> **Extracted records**
==========

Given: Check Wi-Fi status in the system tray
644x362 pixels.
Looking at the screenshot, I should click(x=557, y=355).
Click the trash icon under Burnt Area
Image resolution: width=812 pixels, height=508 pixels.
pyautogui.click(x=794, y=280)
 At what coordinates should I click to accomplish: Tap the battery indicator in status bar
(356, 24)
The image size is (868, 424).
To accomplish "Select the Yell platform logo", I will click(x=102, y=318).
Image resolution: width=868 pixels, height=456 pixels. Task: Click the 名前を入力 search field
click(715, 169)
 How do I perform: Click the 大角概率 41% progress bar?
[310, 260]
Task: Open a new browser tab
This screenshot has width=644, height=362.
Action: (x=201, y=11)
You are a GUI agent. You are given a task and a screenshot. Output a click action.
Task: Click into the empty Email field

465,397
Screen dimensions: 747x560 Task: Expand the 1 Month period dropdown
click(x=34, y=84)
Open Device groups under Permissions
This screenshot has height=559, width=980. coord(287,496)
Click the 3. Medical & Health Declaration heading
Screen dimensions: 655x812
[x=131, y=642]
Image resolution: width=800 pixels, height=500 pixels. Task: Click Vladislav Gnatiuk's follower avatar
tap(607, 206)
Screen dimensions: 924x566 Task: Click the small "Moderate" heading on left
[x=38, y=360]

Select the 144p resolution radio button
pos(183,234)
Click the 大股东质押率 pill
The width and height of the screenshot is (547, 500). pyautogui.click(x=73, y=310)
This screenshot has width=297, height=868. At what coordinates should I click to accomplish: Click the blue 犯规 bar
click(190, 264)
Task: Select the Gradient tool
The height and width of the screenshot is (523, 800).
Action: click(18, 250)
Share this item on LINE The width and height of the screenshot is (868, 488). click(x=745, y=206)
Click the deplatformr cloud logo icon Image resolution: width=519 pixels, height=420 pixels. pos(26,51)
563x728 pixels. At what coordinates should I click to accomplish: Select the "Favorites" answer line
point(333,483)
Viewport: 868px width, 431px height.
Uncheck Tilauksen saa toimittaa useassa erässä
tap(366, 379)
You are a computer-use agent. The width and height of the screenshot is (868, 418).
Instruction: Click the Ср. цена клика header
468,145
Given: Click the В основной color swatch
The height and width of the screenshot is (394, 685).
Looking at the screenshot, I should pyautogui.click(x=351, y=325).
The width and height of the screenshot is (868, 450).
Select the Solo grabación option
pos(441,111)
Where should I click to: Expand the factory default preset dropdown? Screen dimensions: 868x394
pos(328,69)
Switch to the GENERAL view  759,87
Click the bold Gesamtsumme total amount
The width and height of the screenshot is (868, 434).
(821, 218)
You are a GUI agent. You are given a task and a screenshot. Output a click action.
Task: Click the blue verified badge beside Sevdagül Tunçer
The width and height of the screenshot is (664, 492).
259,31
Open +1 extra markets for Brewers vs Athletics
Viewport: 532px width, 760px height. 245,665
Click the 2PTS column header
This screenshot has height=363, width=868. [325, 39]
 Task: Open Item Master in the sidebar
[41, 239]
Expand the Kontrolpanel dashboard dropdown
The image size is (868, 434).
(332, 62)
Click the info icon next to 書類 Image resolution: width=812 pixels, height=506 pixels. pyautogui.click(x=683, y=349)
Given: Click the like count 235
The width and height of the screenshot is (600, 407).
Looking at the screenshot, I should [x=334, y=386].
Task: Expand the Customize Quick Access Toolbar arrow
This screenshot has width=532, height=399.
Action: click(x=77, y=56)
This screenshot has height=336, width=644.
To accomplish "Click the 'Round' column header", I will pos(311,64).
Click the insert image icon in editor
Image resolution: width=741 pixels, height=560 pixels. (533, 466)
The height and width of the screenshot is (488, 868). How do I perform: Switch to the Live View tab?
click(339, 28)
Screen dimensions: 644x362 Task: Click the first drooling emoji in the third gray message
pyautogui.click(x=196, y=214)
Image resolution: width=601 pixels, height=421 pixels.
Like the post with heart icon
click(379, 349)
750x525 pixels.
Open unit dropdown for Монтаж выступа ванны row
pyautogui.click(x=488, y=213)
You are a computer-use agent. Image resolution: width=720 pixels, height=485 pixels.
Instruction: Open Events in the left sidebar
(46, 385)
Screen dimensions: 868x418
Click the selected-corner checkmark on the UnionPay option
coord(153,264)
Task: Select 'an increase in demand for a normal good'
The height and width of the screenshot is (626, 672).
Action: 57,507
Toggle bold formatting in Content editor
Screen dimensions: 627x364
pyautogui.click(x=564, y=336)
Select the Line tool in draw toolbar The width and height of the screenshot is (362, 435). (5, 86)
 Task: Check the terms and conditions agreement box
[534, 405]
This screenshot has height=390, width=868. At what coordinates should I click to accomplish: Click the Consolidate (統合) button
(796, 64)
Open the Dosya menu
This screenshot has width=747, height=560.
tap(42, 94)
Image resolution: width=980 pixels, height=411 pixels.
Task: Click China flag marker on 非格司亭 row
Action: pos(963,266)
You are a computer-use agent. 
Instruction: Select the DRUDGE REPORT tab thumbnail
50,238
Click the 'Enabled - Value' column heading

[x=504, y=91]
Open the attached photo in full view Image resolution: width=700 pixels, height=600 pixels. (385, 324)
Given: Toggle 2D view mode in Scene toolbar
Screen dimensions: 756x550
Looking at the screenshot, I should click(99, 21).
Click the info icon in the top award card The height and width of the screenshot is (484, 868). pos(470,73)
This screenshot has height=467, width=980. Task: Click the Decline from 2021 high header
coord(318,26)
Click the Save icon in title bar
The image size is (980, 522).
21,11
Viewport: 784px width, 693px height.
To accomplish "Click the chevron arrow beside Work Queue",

==========

> **TASK ITEM**
Set every line of the data down again, word for word.

> **RESULT OF THE TASK**
Given: Check Wi-Fi status in the system tray
644x362 pixels.
Looking at the screenshot, I should click(x=557, y=355).
Click the trash icon under Burnt Area
Image resolution: width=812 pixels, height=508 pixels.
pyautogui.click(x=794, y=280)
 At what coordinates should I click to accomplish: Tap the battery indicator in status bar
(356, 24)
The image size is (868, 424).
To accomplish "Select the Yell platform logo", I will click(x=102, y=318).
Image resolution: width=868 pixels, height=456 pixels. Task: Click the 名前を入力 search field
click(715, 169)
 How do I perform: Click the 大角概率 41% progress bar?
[310, 260]
Task: Open a new browser tab
This screenshot has width=644, height=362.
Action: (x=201, y=11)
You are a GUI agent. You are given a task and a screenshot. Output a click action.
Task: Click into the empty Email field

465,397
Screen dimensions: 747x560 Task: Expand the 1 Month period dropdown
click(x=34, y=84)
Open Device groups under Permissions
This screenshot has height=559, width=980. coord(287,496)
Click the 3. Medical & Health Declaration heading
Screen dimensions: 655x812
[x=131, y=642]
Image resolution: width=800 pixels, height=500 pixels. Task: Click Vladislav Gnatiuk's follower avatar
tap(607, 206)
Screen dimensions: 924x566 Task: Click the small "Moderate" heading on left
[x=38, y=360]

Select the 144p resolution radio button
pos(183,234)
Click the 大股东质押率 pill
The width and height of the screenshot is (547, 500). pyautogui.click(x=73, y=310)
This screenshot has width=297, height=868. At what coordinates should I click to accomplish: Click the blue 犯规 bar
click(190, 264)
Task: Select the Gradient tool
The height and width of the screenshot is (523, 800).
Action: click(18, 250)
Share this item on LINE The width and height of the screenshot is (868, 488). click(x=745, y=206)
Click the deplatformr cloud logo icon Image resolution: width=519 pixels, height=420 pixels. pos(26,51)
563x728 pixels. At what coordinates should I click to accomplish: Select the "Favorites" answer line
point(333,483)
Viewport: 868px width, 431px height.
Uncheck Tilauksen saa toimittaa useassa erässä
tap(366, 379)
You are a computer-use agent. The width and height of the screenshot is (868, 418).
Instruction: Click the Ср. цена клика header
468,145
Given: Click the В основной color swatch
The height and width of the screenshot is (394, 685).
Looking at the screenshot, I should pyautogui.click(x=351, y=325).
The width and height of the screenshot is (868, 450).
Select the Solo grabación option
pos(441,111)
Where should I click to: Expand the factory default preset dropdown? Screen dimensions: 868x394
pos(328,69)
Switch to the GENERAL view  759,87
Click the bold Gesamtsumme total amount
The width and height of the screenshot is (868, 434).
(821, 218)
You are a GUI agent. You are given a task and a screenshot. Output a click action.
Task: Click the blue verified badge beside Sevdagül Tunçer
The width and height of the screenshot is (664, 492).
259,31
Open +1 extra markets for Brewers vs Athletics
Viewport: 532px width, 760px height. 245,665
Click the 2PTS column header
This screenshot has height=363, width=868. [325, 39]
 Task: Open Item Master in the sidebar
[41, 239]
Expand the Kontrolpanel dashboard dropdown
The image size is (868, 434).
(332, 62)
Click the info icon next to 書類 Image resolution: width=812 pixels, height=506 pixels. pyautogui.click(x=683, y=349)
Given: Click the like count 235
The width and height of the screenshot is (600, 407).
Looking at the screenshot, I should [x=334, y=386].
Task: Expand the Customize Quick Access Toolbar arrow
This screenshot has width=532, height=399.
Action: click(x=77, y=56)
This screenshot has height=336, width=644.
To accomplish "Click the 'Round' column header", I will pos(311,64).
Click the insert image icon in editor
Image resolution: width=741 pixels, height=560 pixels. (533, 466)
The height and width of the screenshot is (488, 868). How do I perform: Switch to the Live View tab?
click(339, 28)
Screen dimensions: 644x362 Task: Click the first drooling emoji in the third gray message
pyautogui.click(x=196, y=214)
Image resolution: width=601 pixels, height=421 pixels.
Like the post with heart icon
click(379, 349)
750x525 pixels.
Open unit dropdown for Монтаж выступа ванны row
pyautogui.click(x=488, y=213)
You are a computer-use agent. Image resolution: width=720 pixels, height=485 pixels.
Instruction: Open Events in the left sidebar
(46, 385)
Screen dimensions: 868x418
Click the selected-corner checkmark on the UnionPay option
coord(153,264)
Task: Select 'an increase in demand for a normal good'
The height and width of the screenshot is (626, 672).
Action: 57,507
Toggle bold formatting in Content editor
Screen dimensions: 627x364
pyautogui.click(x=564, y=336)
Select the Line tool in draw toolbar The width and height of the screenshot is (362, 435). (5, 86)
 Task: Check the terms and conditions agreement box
[534, 405]
This screenshot has height=390, width=868. At what coordinates should I click to accomplish: Click the Consolidate (統合) button
(796, 64)
Open the Dosya menu
This screenshot has width=747, height=560.
tap(42, 94)
Image resolution: width=980 pixels, height=411 pixels.
Task: Click China flag marker on 非格司亭 row
Action: pos(963,266)
You are a computer-use agent. 
Instruction: Select the DRUDGE REPORT tab thumbnail
50,238
Click the 'Enabled - Value' column heading

[x=504, y=91]
Open the attached photo in full view Image resolution: width=700 pixels, height=600 pixels. (385, 324)
Given: Toggle 2D view mode in Scene toolbar
Screen dimensions: 756x550
Looking at the screenshot, I should click(99, 21).
Click the info icon in the top award card The height and width of the screenshot is (484, 868). pos(470,73)
This screenshot has height=467, width=980. Task: Click the Decline from 2021 high header
coord(318,26)
Click the Save icon in title bar
The image size is (980, 522).
21,11
Viewport: 784px width, 693px height.
To accomplish "Click the chevron arrow beside Work Queue",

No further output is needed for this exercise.